Allright… yippee-freakin-yay… It’s that time of the year when all my favorite radio stations break out the Christmas music and play it non-stop. Now don’t get me wrong – I’m all for Christmas music. I just hate it when I’m subjected to it when I should be listening to something actually worth listening to. I guess I might just have to break down and get that ipod docking station before next Christmas…
One song that seems to be played to death is ‘We wish you a merry Christmas.’ It’s a fine song but it gets old fast. However, there is one line that always makes me scratch my neanderthal-ish head. “Bring us some figgy-pudding.” Never mind that they’re putting demands on their host… I mean refusing to leave until they get some?! What are they, Royalty?! And the REAL question, of course is
What the hell IS figgy pudding anyways?!
This was driving me nuts so I did what any good journalist would do and googled it. It turns out that figgy pudding is actually more of a steamed cake than a custard and takes more than three hours to cook. I guess those guests are planning to stay awhile…

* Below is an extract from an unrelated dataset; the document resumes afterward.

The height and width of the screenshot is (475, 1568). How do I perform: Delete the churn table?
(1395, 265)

Figgy pudding is an English dessert recipe that was developed in the fifteenth century and was a popular Christmas menu item. The name is misleading though as figgy pudding may or may NOT contain figs and was often times made with carrots instead. Several variations of the ancient recipe exist but a common element is the steaming method used to cook it. Typically, the batter would be put into a cast-iron kettle that was then placed inside a bigger kettle with a cushion of water between the two (think bain-marie). Then, both kettles were covered tightly with a cloth soaked in creme and placed over a low fire to cook. The cloth would have to be splashed with creme at regular intervals to avoid scorching and the fire would have to be just hot enough to not burn the bottom of the mixture. After three hours or so the kettle would be removed and allowed to cool and would usually be served in a bowl and sprinkled with cinnamon and/or nutmeg. Almost like a medieval bread pudding…

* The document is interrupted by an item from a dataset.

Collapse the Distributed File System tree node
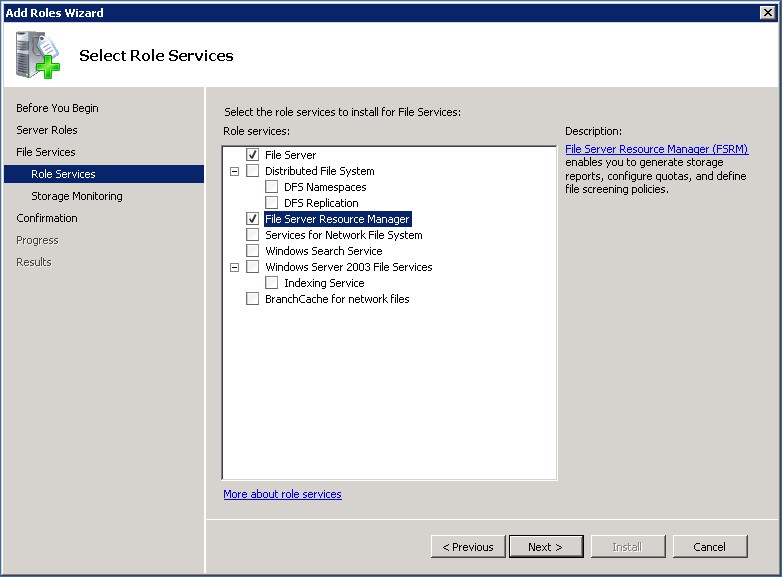 tap(235, 171)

On my quest of figgy pudding enlightenment, I ran across tons of recipes that tried to stay true to the original cooking technique but seeing that I have niether a pot-au-fue kettle or a fire-pit in my kitchen, I decided to tweak the recipe a bit and make it more approachable for today’s home cook. I DID stay true to the ingredients (though suet is not the easiest thing to find). So now that the mystery of figgy pudding is solved, here’s an easy adaptation for you to try this Christmas. Cooking time is still a bit long so you may want to make it a day in advance but mine turned out pretty tasty actually…
Christmas Figgy Pudding
- ½ cup salted butter or suet (kidney fat)
- 1 cup molasses
- 6 whole eggs
- 2 cups finely minced sugar figs
- 1 cup crème fraiche or buttermilk
- ½ cup chopped walnuts
- ¼ cup pureed carrots
- 3 cups sifted flour
- ½ tsp baking soda
- 1 tsp lemon zest
- ¼ tsp cinnamon
- ¼ tsp nutmeg
In a large mixing bowl, beat the eggs and crème fraiche (or buttermilk) together until fully incorporated. Beat in the butter (or suet), carrot puree, walnuts, figs, cinnamon, nutmeg and lemon zest. In a separate bowl, sift the flour and baking soda together. Fold the flour mixture into the egg mixture and mix until fully incorporated. Fold in the molasses taking care not to over-mix (you want the molasses to be “marbled” through the batter). Spoon the mixture into a greased and floured 7” x 11” glass baking dish. Place the dish into a 9” x 13” glass baking dish and fill the space between the two pans almost to the top with cold water. Tightly wrap the entire set-up with tented heavy-duty foil and cook on the top rack of a 225 degree oven for about 1 ½ hour. Allow to cool and serve.